This week (9 – 5 June) is Men’s Health Week, and this year the focus is on stress filled lives and the negative affect it can have on the health of men.
According to the Mens Health Forum, the charity spearheading Men’ Health Week, men are twice as likely to be working in full time employment than women, and longer working hours can lead to a variety of health impacts.
Work is, for most of us, the most stressful part of our lives, and in recent years we have had to spend longer hours working harder as the economy has developed such issues. However, this increased work load has been linked to a greater risk of anxiety and depression, as well as an increased risk of coronary heart disease and a higher rate of deaths in the under 65s.

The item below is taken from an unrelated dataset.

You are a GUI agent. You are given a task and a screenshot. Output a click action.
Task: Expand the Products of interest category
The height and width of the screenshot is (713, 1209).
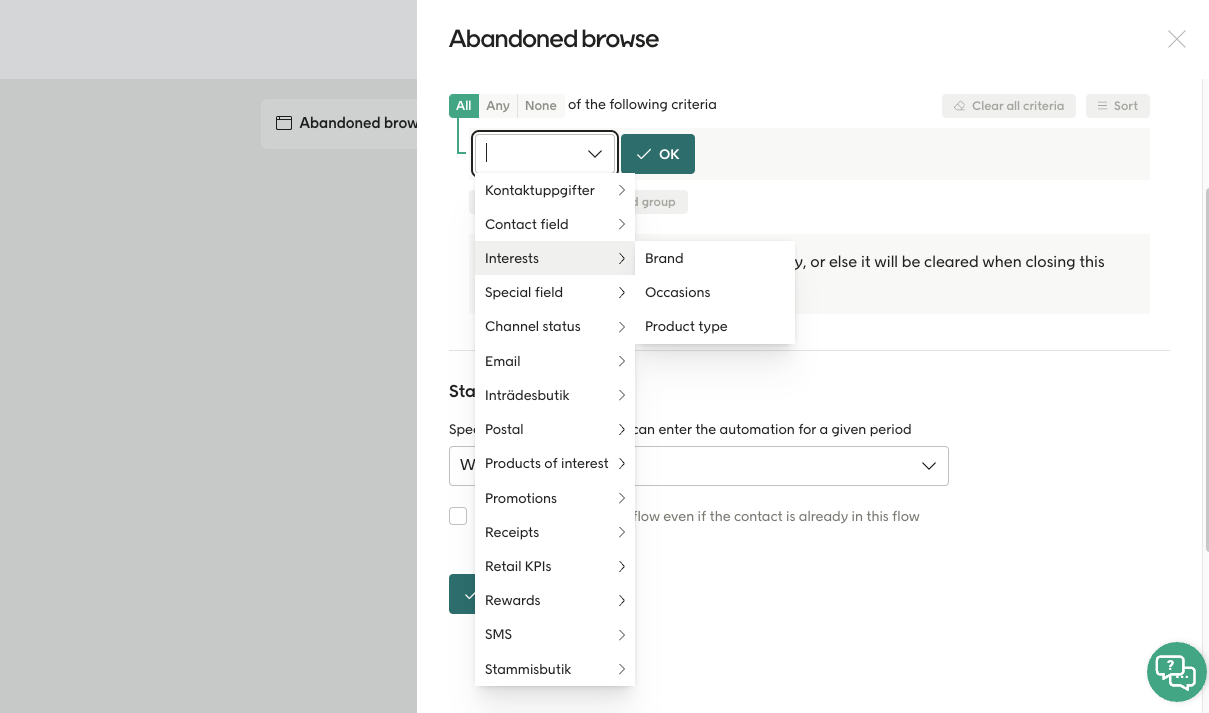click(x=554, y=463)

Alternatively, it has also been shown that the stresses of long-term unemployment can also have a great negative impact on health. Unemployed men are more likely to suffer with mental health issues, be at risk of heart attacks and also be at risk from several major health factors, such as being overweight.
Just to drive home the issue, figures from the Department of Health show and extra 800 male suicide above the average rate across 2008 to 2010. On the other hand, the difference for females was 150.
This is why it is important to break the stigma surrounding male mental health issues. Men are known to be less willing to seek aid for mental health than women, and the suicide rates reflects this. There are many ways to de-stress at work and at home, from making some small changes to lifestyle, such as eating healthier, to undertaking active courses that will help to combat stress such as mindfulness courses or retreats.